-- Direction 1 --
Using the passage on the Tunisian constitutional referendum, decide whether each statement agrees with it, answering yes or no and quoting the deciding words: (a) The referendum is set for July 25. (b) The referendum needs a minimum turnout to pass. (c) Ahmed Nejib Chebbi estimates turnout at 10 to 15 percent.

Tunisia is gearing up for a referendum on a new constitution on July 25, the first anniversary of Kais Saied’s presidential coup. The constitution, released June 30 and slightly modified on July 8, would create an authoritarian, hyper-presidential system that will help Saied consolidate his one-man rule.
Globally, this choice of boycotting or voting no is a familiar dilemma to opposition parties in authoritarian regimes, but the jury is out on which strategy is more effective at democratization. Some quantitative analyses show that election boycotts can delegitimize a regime and hasten its defeat, particularly when those boycotts enjoy international support. But other studies suggest that boycotts rarely succeed and are more likely to undermine the opposition’s political influence.
This month, we conducted interviews in Tunisia with representatives from each of the major opposition parties to understand how they are reaching their decisions. Here’s what we found.
Why boycott the referendum?
The primary rationale for boycotting is to delegitimize the entire process — to signal both domestically and internationally that Tunisians reject not just the proposed constitution, but also the president’s coup last July. “This is an unconstitutional and illegitimate path,” noted Ghazi Chaouachi, secretary general of the Democratic Current. “If I vote, I will legitimize it. We refuse the whole path that does not correspond to international standards according to the Venice Commission.” [That’s a reference to a Council of Europe advisory body, composed of independent experts on constitutional law. In late May, the commission evaluated Tunisia’s preparations for the referendum as neither credible nor legitimate.]
Even though boycotting the referendum will all but ensure the new constitution passes, it will do so with extremely low turnout — 10 to 15 percent, estimates Ahmed Nejib Chebbi, leader of the National Salvation Front. The low turnout will then allow the opposition to pitch itself as the majority. As Chebbi argued: “I want to be with the 85 to 90 percent of the population who say: ‘This does not have my consent. This is a process that does not represent me.’ ” By lumping together the boycotters with the apathetic, this strategy could give the impression of a significantly larger opposition force than if they vote no.
So why vote no?
The parties voting no instead argue that because the referendum does not require any minimum turnout to pass, the only way to defeat it is to outvote it. Fadhel Abdelkefi, president of Afek Tounes, is optimistic that the opposition can make that happen. “Kais Saied’s popularity is only virtual,” he claimed. “When Saied asks people to go to the street, he has just 1,000 people on Bourguiba Avenue. If the social democratic parties, plus PDL, Ennahda, etc. all went to the referendum and voted no,” he insisted, they could win.
However, even if Abdelkefi’s estimation is correct, the other parties respond that there is no guarantee that the outcome won’t be rigged, especially because Saied unilaterally changed the membership of the electoral commission. “We don’t have faith that it’s going to be a clean referendum,” noted Rached Ghannouchi, speaker of the dissolved parliament. Samira Chaouachi, the deputy speaker, agreed: “If Kais Saied lures us into his playground and we follow him there, we would certainly lose.”

-- Direction 2 --
Retype all of the records below, line for line, without any change.

Element and text location data:
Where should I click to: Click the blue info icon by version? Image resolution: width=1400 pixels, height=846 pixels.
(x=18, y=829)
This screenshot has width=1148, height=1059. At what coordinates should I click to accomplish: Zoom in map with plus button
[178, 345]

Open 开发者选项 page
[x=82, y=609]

-- Task result 1 --
(a) Yes: "Tunisia is gearing up for a referendum on a new constitution on July 25"
(b) No: "the referendum does not require any minimum turnout to pass"
(c) Yes: "10 to 15 percent, estimates Ahmed Nejib Chebbi, leader of the National Salvation Front"

-- Task result 2 --
Where should I click to: Click the blue info icon by version? Image resolution: width=1400 pixels, height=846 pixels.
(x=18, y=829)
This screenshot has width=1148, height=1059. At what coordinates should I click to accomplish: Zoom in map with plus button
[178, 345]

Open 开发者选项 page
[x=82, y=609]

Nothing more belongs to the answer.